Parkinson 病の治療薬はどれか。
Parkinson 病の治療薬はどれか。
- ⑴ β 遮断薬交感神経の受容体を遮断して心拍数や血圧を下げる薬で、高血圧や不整脈に用います。本症の治療薬ではありません。
- ⑵ L-ドーパドパミンの前駆物質で、脳内でドパミンに変換されて不足を補います。パーキンソン病に対して最も効果の高い治療薬です。
- ⑶ インスリン血糖を下げるホルモンで、糖尿病の治療に用います。ドパミンの不足とは関係がありません。
- ⑷ カルシウム拮抗薬血管を広げて血圧を下げる薬で、高血圧や狭心症に用います。パーキンソン病の症状には作用しません。
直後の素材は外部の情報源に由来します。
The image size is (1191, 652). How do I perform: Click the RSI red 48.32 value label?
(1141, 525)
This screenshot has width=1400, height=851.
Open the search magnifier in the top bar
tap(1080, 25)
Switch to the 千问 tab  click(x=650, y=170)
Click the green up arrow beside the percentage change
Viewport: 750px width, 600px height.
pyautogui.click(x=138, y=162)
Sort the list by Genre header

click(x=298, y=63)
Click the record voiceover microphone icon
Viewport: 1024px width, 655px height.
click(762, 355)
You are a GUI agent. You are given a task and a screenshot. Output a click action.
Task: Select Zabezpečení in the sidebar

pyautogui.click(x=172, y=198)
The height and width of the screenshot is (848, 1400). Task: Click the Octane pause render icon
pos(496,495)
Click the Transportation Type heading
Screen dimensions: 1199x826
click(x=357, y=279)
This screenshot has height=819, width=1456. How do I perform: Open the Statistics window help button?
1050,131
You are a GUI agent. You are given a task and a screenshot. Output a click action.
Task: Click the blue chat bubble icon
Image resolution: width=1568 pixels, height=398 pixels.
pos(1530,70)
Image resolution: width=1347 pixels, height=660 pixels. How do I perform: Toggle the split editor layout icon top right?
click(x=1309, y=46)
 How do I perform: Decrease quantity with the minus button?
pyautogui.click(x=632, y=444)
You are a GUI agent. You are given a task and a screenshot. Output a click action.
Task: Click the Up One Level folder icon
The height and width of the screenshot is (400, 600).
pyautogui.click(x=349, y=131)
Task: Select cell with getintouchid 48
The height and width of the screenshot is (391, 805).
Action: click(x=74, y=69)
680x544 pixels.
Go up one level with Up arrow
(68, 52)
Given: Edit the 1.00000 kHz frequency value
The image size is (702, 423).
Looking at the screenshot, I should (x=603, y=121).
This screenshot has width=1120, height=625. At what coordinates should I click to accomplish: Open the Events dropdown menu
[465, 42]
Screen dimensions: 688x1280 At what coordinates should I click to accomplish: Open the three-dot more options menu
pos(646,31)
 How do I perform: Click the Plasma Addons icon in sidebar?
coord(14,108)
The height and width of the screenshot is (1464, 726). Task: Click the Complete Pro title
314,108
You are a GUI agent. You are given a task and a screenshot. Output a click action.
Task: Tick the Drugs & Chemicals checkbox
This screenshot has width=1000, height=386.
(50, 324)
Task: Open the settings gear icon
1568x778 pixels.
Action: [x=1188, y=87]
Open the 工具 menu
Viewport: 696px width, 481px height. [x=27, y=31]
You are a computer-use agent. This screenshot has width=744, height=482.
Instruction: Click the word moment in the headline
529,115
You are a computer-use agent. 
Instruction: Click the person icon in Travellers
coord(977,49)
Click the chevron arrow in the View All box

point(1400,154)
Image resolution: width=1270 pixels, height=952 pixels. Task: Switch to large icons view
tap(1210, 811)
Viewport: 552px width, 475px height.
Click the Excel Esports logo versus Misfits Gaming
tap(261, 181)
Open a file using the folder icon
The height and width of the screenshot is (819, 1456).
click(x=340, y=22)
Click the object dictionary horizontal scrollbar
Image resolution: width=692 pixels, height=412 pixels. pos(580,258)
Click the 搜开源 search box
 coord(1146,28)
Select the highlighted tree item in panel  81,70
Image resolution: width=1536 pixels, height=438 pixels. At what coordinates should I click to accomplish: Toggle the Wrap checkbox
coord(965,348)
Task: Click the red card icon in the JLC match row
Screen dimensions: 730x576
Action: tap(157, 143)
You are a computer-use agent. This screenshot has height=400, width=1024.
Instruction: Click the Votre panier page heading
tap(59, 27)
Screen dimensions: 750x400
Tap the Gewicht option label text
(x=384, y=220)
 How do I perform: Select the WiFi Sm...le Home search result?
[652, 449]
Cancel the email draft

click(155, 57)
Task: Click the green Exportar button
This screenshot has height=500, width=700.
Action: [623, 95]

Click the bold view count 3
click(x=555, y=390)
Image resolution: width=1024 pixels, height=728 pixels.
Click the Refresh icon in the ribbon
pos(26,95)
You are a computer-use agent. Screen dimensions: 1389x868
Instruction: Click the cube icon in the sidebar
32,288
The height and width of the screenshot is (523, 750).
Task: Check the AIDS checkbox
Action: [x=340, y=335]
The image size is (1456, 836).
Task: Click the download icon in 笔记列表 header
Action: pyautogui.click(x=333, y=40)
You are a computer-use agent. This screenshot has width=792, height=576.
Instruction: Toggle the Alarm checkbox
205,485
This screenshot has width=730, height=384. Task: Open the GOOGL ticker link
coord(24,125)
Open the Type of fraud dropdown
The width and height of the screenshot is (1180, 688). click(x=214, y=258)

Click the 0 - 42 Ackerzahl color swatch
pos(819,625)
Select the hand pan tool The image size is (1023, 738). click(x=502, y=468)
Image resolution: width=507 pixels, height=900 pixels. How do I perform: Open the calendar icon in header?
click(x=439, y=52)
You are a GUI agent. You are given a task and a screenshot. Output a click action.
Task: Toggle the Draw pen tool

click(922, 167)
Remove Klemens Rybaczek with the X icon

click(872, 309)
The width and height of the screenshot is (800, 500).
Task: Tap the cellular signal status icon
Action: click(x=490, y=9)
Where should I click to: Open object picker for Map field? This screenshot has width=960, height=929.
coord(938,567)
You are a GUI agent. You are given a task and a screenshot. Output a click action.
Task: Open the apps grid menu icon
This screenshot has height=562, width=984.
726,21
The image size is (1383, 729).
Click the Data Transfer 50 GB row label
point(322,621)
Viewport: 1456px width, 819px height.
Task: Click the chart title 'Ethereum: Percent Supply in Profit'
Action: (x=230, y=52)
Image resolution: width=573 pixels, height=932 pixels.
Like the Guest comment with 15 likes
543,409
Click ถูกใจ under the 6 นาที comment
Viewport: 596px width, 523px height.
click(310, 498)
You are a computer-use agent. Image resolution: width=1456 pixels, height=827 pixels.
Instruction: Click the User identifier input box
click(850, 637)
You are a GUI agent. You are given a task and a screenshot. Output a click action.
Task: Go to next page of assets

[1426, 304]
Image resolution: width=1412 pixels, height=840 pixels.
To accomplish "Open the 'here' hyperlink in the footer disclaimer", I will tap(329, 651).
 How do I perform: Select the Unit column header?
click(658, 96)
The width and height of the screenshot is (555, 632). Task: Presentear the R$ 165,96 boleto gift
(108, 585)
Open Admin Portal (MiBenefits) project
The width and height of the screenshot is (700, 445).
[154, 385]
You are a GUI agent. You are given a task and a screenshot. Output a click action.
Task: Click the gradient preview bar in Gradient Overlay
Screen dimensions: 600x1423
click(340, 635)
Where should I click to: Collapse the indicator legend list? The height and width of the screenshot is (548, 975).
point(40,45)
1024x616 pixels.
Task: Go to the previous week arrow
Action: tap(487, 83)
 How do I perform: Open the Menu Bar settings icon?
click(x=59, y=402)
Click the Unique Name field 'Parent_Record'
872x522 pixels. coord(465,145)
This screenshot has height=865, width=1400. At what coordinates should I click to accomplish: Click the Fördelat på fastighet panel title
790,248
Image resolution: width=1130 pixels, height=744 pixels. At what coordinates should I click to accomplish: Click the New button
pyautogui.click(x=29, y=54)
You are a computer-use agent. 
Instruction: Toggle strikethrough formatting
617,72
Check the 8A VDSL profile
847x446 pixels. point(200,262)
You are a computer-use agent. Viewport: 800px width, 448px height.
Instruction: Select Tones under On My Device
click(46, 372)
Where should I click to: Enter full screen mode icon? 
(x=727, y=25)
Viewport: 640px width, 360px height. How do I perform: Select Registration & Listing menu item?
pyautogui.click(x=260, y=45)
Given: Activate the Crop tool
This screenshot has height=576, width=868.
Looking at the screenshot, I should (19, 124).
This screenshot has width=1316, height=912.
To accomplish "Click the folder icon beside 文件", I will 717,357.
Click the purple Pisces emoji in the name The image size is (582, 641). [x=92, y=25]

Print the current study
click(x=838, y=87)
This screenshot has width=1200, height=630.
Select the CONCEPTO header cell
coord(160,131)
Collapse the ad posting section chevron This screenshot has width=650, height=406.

- ⑸ ペニシリン系抗菌薬細菌の細胞壁の合成を妨げる抗菌薬で、感染症に用います。神経の変性疾患の治療薬ではありません。
解説
正答は⑵です。パーキンソン病は中脳黒質のドパミン神経が減少して線条体のドパミンが不足する疾患ですので、治療の中心はドパミンを補うことになります。ドパミン自体は脳へ入れないため、前駆物質であるレボドパを投与して脳内でドパミンに変換させる方法がとられ、最も効果の高い治療薬として用いられます。β 遮断薬は高血圧や不整脈、インスリンは糖尿病、カルシウム拮抗薬は高血圧や狭心症、ペニシリン系抗菌薬は細菌感染に対する薬剤で、いずれもパーキンソン病の治療薬ではありません。